Long-delayed arrests bittersweet for mother of homicide victim Hamlin

For 10 years, I told the mother of homicide victim Anthony Hamlin I would see her in court one day.

This month, it finally happened.

Investigators had trouble solving the case after Hamlin's body was found in a Ledyard field in January 2006. I had met his mother, Darlene Hamlin, a few years earlier while covering her tribe, the Eastern Pequots, during their disappointing quest for federal recognition. She served on the tribal council.

A few days after her son was killed, Darlene told me she wanted answers, but was not seeking vengeance, since it wouldn't be a good example to all the young people in the family. Over the years, The Day wrote about the case several times as Hamlin and other family members grieved, held vigils and called on anyone who knew anything to come forward.

"I'll see you in court some day," I always predicted at the end of our conversations.

Investigators put Hamlin's image on playing cards circulated through the prison system, offered a reward for information leading to the arrest and conviction of those responsible and tried other techniques.

Some cases never get solved, but it appeared that Hamlin had been killed by more than one person, and it seemed plausible that sooner or later police would get the information they needed. Maybe someone with knowledge of the case would slip up, suffer a guilty conscience or be tempted by reward money.

When the state police made the first of two arrests this month, Darlene Hamlin, who describes herself as a Christian woman, said her prayers had been answered.

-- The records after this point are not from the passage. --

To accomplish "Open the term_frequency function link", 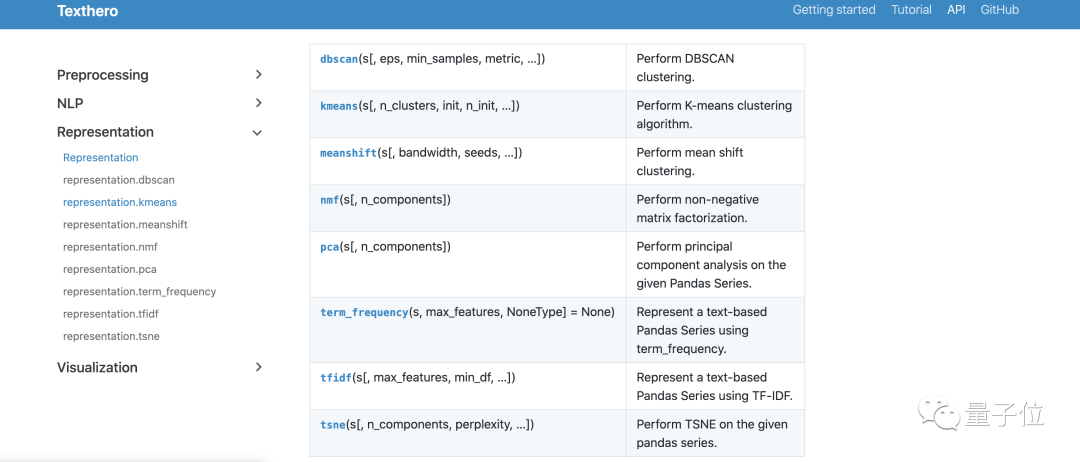I will pyautogui.click(x=364, y=312).
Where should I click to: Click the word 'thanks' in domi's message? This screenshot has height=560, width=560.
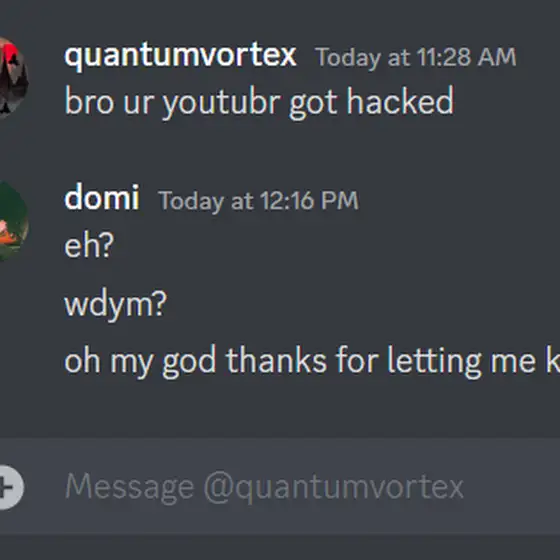point(276,360)
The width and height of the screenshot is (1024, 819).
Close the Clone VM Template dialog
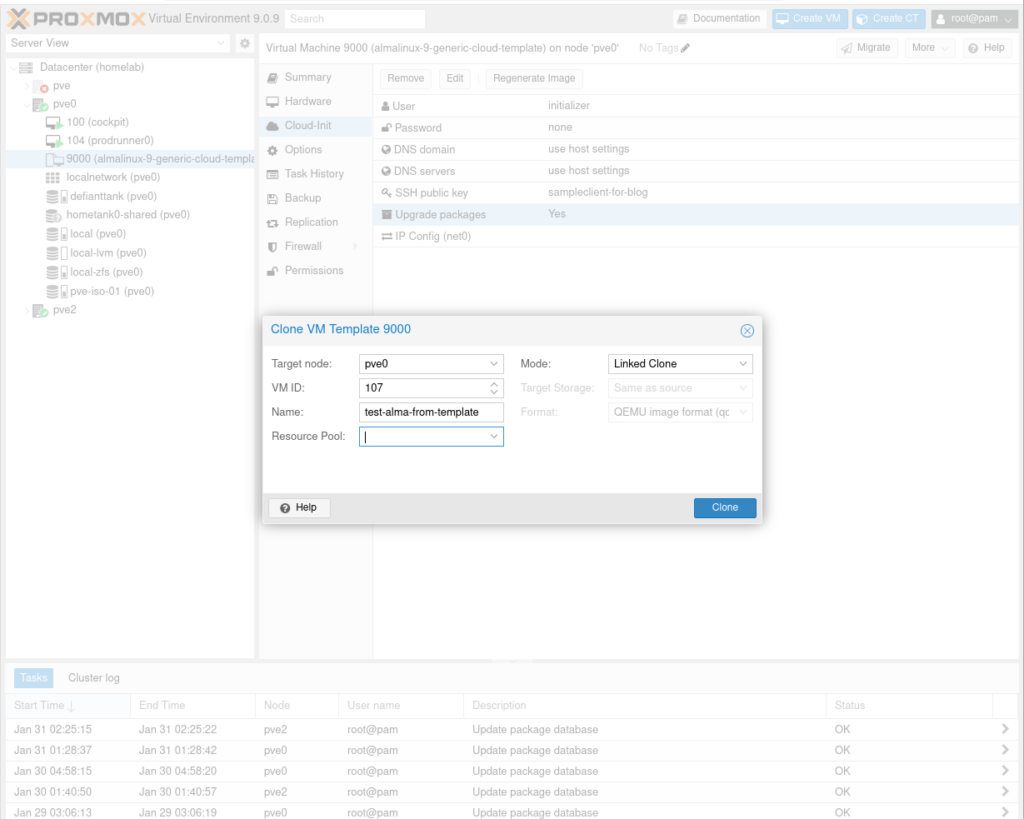(x=746, y=331)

But it was a bittersweet moment for Hamlin, who was thinking that the mother and family members of the suspect would now be losing a family member to prison.

During the first court appearance she attended, Darlene was so overwhelmed by emotion she had to leave. She said she won't be back in court until the cases are resolved.

Details of the case are sealed, temporarily, but soon the Hamlin family will have some of the answers they seek. 

Last week, while on assignment at the Groton Town Police Department, I noticed the wanted sign with Hamlin's picture was still hanging in the lobby.

"You can take that down now," I told detective Heather Beauchamp when she came through. Beauchamp had worked on the case while serving on the Southeastern Connecticut Cold Case Task Force.

I helped her pull out the thumbtacks that attached the sign to the wall.  

The case is not over yet, but it's moved on to another phase, and we will continue to follow it through the court system.